Ya price vs benefits, id just go with rips


----------



## gymrat827 (May 31, 2012)

i wonder if anyone out there is producing real LR3.....


----------



## Pikiki (May 31, 2012)

BigHerm said:


> Don't get me wrong peptides are alright.  But if you wanna boost igf get some rips.


 


Lulu66 said:


> Ya price vs benefits, id just go with rips



I got that clear ....BUT I can`t afford GH for a min of 6 months at this time. Thats why I`m looking at the alternative is out there. Trust me guys I WILL LOVE  TO GET MY HANDS ON SOME RIPS!!!!!!.


----------



## Pikiki (May 31, 2012)

gymrat827 said:


> i wonder if anyone out there is producing real LR3.....

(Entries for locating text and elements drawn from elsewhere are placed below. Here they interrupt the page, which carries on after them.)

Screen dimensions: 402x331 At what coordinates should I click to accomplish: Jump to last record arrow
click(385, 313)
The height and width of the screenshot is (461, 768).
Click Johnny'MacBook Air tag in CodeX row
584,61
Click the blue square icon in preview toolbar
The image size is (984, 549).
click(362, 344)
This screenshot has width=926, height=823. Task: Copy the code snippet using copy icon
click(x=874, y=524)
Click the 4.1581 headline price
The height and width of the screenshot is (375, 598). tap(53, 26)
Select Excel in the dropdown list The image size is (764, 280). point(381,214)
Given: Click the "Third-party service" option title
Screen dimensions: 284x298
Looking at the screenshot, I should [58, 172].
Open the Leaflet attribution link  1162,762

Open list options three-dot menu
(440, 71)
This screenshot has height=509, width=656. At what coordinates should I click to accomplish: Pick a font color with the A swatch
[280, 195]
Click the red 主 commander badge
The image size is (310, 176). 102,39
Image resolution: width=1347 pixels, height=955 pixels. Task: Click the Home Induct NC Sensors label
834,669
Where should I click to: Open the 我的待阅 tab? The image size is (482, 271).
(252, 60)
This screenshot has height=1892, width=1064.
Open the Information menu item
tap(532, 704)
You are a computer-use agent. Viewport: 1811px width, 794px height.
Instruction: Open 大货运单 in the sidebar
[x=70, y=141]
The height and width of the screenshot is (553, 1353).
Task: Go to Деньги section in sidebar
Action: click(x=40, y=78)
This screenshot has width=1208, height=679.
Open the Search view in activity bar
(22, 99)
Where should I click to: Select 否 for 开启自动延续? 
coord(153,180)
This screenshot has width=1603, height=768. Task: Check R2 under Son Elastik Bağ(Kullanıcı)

Yes are tracking me on my question, will be a good to know if anyone really has a good lr3 product.


----------



## SHRUGS (Jun 1, 2012)

I will be trying some lr3 soon but it will not be from a sponsor. I'm goin with Ripnovus from Riptropin. It's not crazy expensive so I'd suggest you go that route as well. If someone has a quality lr3 it'd be Riptropin


----------



## Pikiki (Jun 1, 2012)

SHRUGS said:


> I will be trying some lr3 soon but it will not be from a sponsor. I'm goin with Ripnovus from Riptropin. It's not crazy expensive so I'd suggest you go that route as well. If someone has a quality lr3 it'd be Riptropin



Are you going to log on this Ripnovus??


----------



## gymrat827 (Jun 1, 2012)

From everything ive seen/read SRC's LR3 **should** be pretty good.  they have testing results from each of their batches posted on their site.  MP would prolly be the next place id order it from.


----------



## Pikiki (Jun 1, 2012)

gymrat827 said:


> From everything ive seen/read SRC's LR3 **should** be pretty good.  they have testing results from each of their batches posted on their site.  MP would prolly be the next place id order it from.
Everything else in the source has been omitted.